◆ **DATA FOR ANALYSIS**:
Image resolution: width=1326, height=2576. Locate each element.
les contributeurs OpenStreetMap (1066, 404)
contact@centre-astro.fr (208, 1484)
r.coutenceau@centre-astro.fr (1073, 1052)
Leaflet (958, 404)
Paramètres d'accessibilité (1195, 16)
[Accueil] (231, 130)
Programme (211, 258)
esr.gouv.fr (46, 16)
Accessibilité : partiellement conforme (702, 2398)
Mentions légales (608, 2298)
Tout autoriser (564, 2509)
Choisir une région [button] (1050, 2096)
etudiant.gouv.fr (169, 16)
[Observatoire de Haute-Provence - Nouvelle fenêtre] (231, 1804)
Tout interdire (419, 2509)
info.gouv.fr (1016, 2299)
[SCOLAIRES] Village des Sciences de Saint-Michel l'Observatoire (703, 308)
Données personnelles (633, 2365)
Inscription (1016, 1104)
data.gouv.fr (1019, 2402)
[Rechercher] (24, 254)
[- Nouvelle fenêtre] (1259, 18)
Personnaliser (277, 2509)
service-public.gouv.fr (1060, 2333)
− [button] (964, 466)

◆ **WHAT YOU ARE ASKED TO DO**:
Only one part of the material above is to be transcribed, namely the lines starting with the line that has "Mentions légales (608, 2298)" and going on through the line that has "service-public.gouv.fr (1060, 2333)", exactly as they stand.

◆ **WRITTEN REPLY**:
Mentions légales (608, 2298)
Tout autoriser (564, 2509)
Choisir une région [button] (1050, 2096)
etudiant.gouv.fr (169, 16)
[Observatoire de Haute-Provence - Nouvelle fenêtre] (231, 1804)
Tout interdire (419, 2509)
info.gouv.fr (1016, 2299)
[SCOLAIRES] Village des Sciences de Saint-Michel l'Observatoire (703, 308)
Données personnelles (633, 2365)
Inscription (1016, 1104)
data.gouv.fr (1019, 2402)
[Rechercher] (24, 254)
[- Nouvelle fenêtre] (1259, 18)
Personnaliser (277, 2509)
service-public.gouv.fr (1060, 2333)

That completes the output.